Rep. John Bennett, a Republican from Sallisaw County who serves in the Oklahoma House of Representatives, accused a local imam and the state chapter leader of the Council on Islamic-American Relations (CAIR) this week of being terrorists. The state has since decided to host a meeting to determine the threat that the Muslim population plays to state security.
Islamic cultural representatives are outraged. They say Representative Bennett’s accusation is an example of the scapegoating endured frequently by the Muslim-American community in the United States.
"It is important to realize that American Muslims are being singled out," says Karam Dana, the Director of the American Muslim Research Institute and a professor at the University of Washington, Bothell. "It is very unfortunate. We know what happened in Germany in the 1930s."

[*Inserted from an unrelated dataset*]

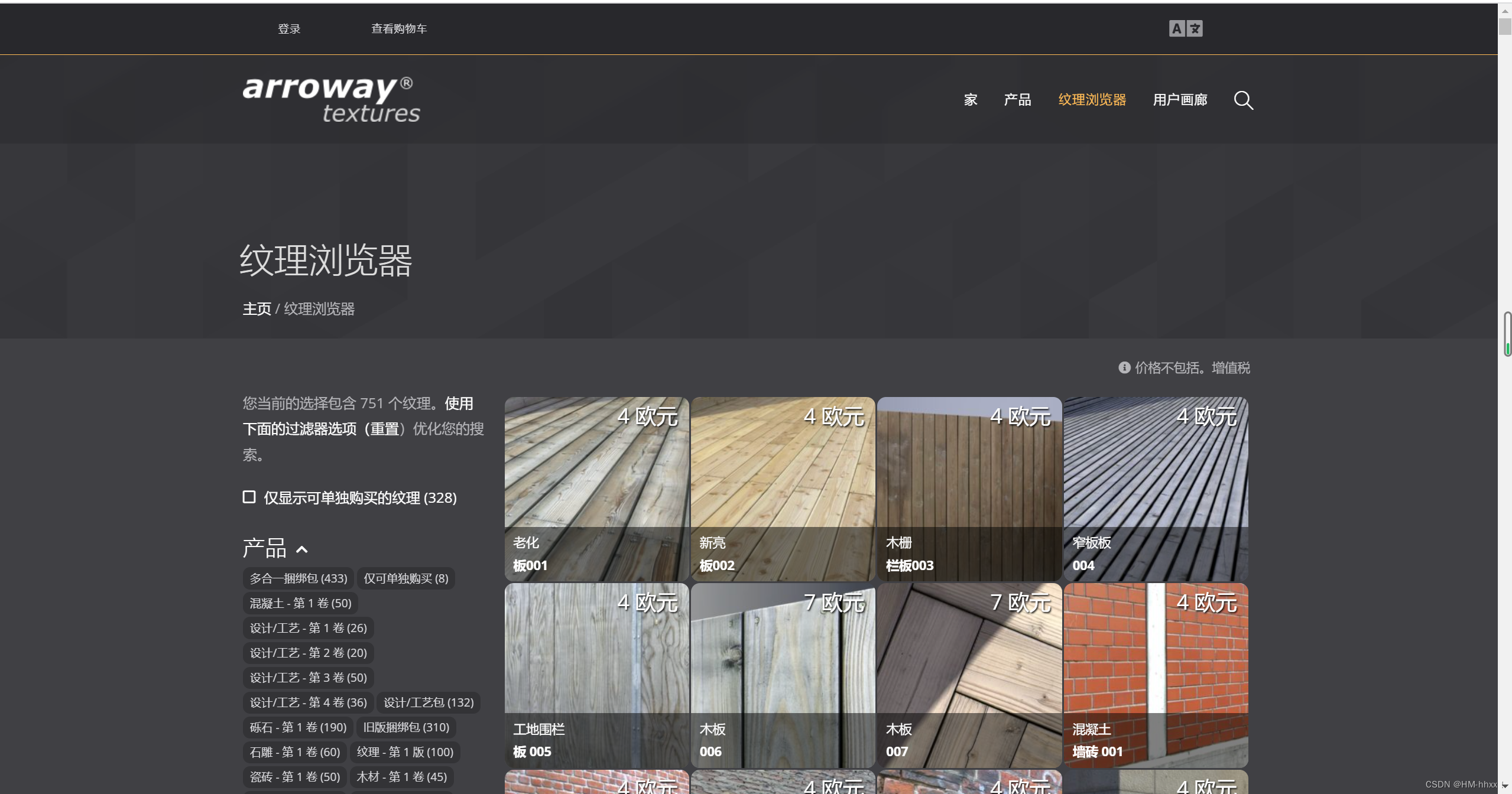
Task: Click the price info icon
Action: point(1124,367)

Only three lawmakers attended Bennett’s study to discuss his accusations, although he called upon a number of speakers to support his claims, including John Guandolo, founder of UnderstandingTheThreat.com. Mr. Guandolo also labeled the executive director of Oklahoma's CAIR chapter, Adam Soltani, a terrorist.
Chris Gaubatz, a security consultant with Guandolo's website, told attendees that CAIR’s real mission is to establish an Islamic state in the United States and destroy Western civilization. Mr. Gaubatz said that CAIR is no different from al-Qaida.

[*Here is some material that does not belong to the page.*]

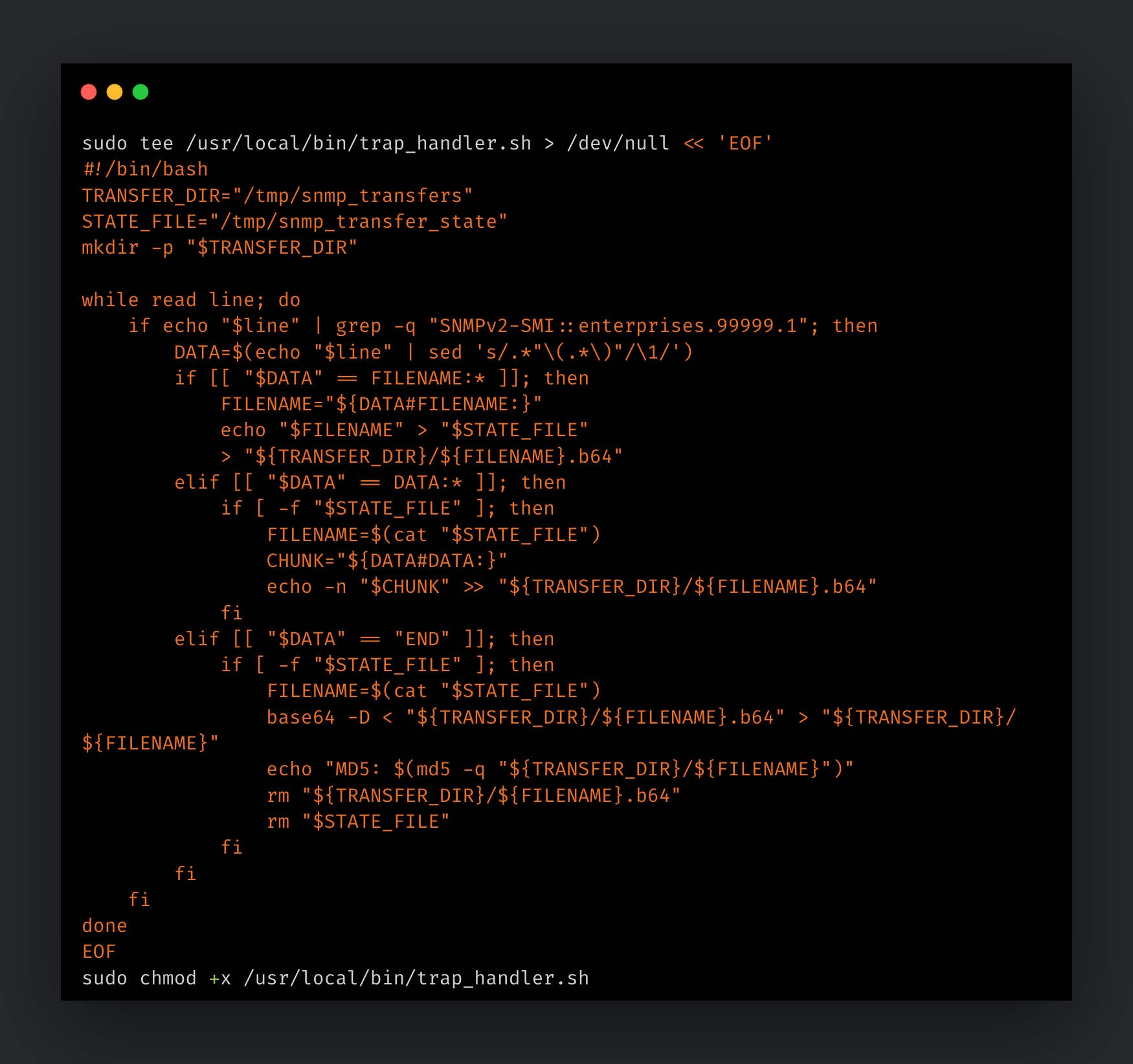1133x1064 pixels.
Task: Click the EOF heredoc terminator
Action: pos(98,951)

For its part, CAIR says its mission is "to enhance understanding of Islam, encourage dialogue, protect civil liberties, empower American Muslims, and build coalitions that promote justice and mutual understanding."

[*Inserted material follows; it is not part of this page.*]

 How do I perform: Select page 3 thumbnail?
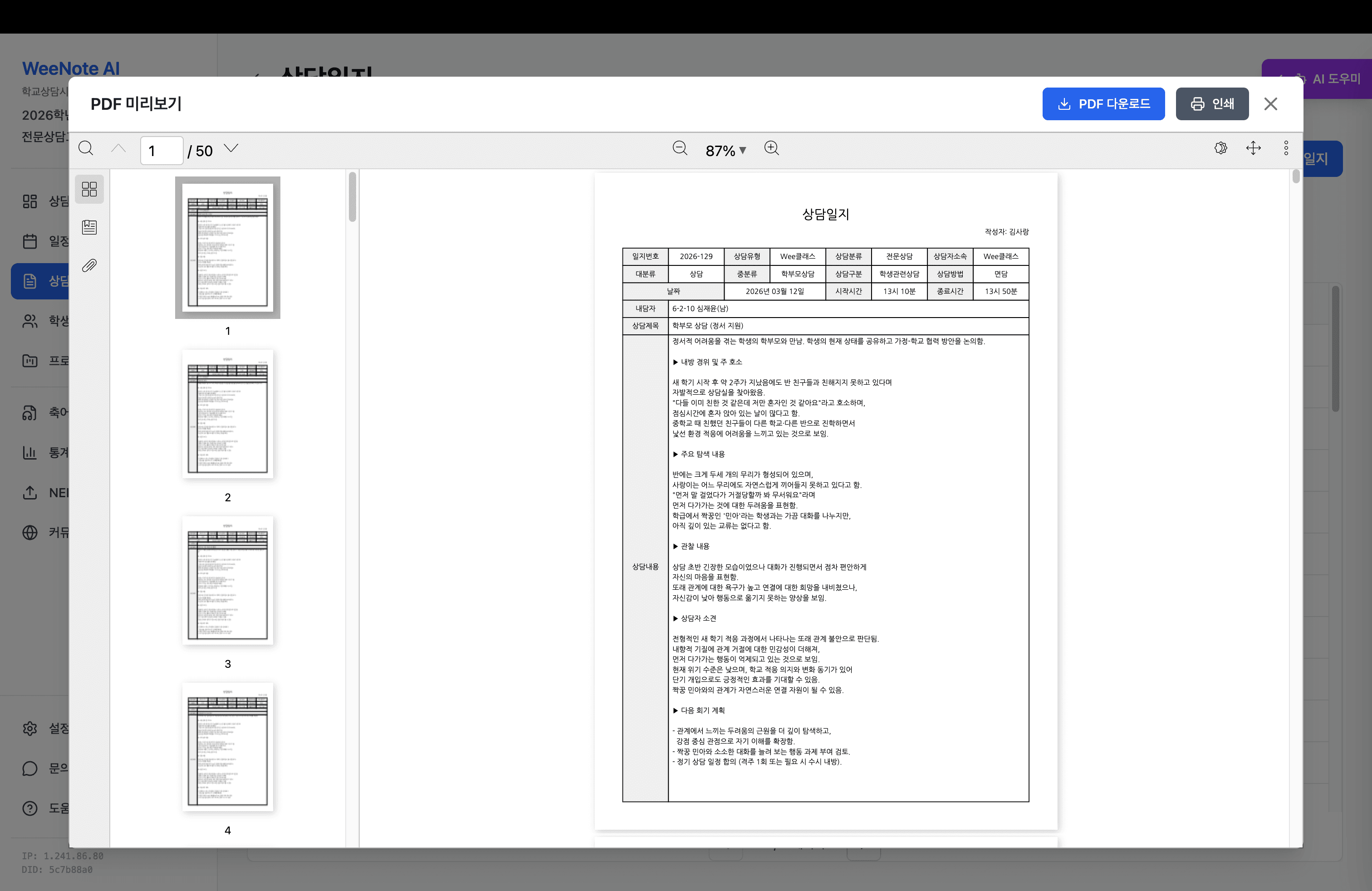click(228, 580)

The group monitors legislation and advocates for members of the Muslim community who become victims of hate crimes.
Bennett is currently up for election, leading some experts to say that the question of terrorism and the Muslim community is a cheap and timely tactic to appeal to voters.
Less than 1 percent of Oklahoma's population identifies as Muslim, while about 1 percent of American citizens nationwide, or 3.3 million people, practice Islam, according to Pew Research data.
And while just 14.6 percent of respondents to a Reuters/Ipsos survey following the San Bernardino terrorist attacks last December said that they are fearful of Muslims, others say that anti-Muslim hate crimes are on the rise.
"There’s no question at all that anti-Muslim hatred is on the uptick," Mark Potok, an extremism expert and senior fellow at the Southern Poverty Law Center, tells the Monitor in a phone interview. "Since 2014, every other category of hate crime has gone down, except crimes against Muslims."
And the ongoing presidential election could be making things worse.
"American Muslims are good, law-abiding citizens," says Dr. Dana, "I’m not surprised that they are being singled out, though."
"Why? Donald Trump."
Experts say the Republican presidential candidate has played on American fears and targeted Muslim Americans in a way that would be unacceptable if the targets were Christian, Jewish, or any other religion.
Mr. Trump’s rhetoric has "made it okay" to target Muslims, they say. Bennett’s current attempts to target Muslims in Oklahoma do not occur in a vacuum.
"Donald Trump has unleashed the beast of anti-Muslim hatred, and that is going to be a very difficult animal to get back in the cage," said Mr. Potok.
Bennett says he is currently working on legislation to evict CAIR from the state of Oklahoma, although he is not specific about how he plans to do so.
Mr. Soltani, of CAIR, says the lawmaker is wasting his time.
"Rep. Bennett is shamefully wasting taxpayer money to promote his own biased agenda," Soltani said. "This hearing was a new low for Rep. Bennett, as his guests presented a biased narrative that achieves nothing more than demonizing and marginalizing the Oklahoma Muslim community."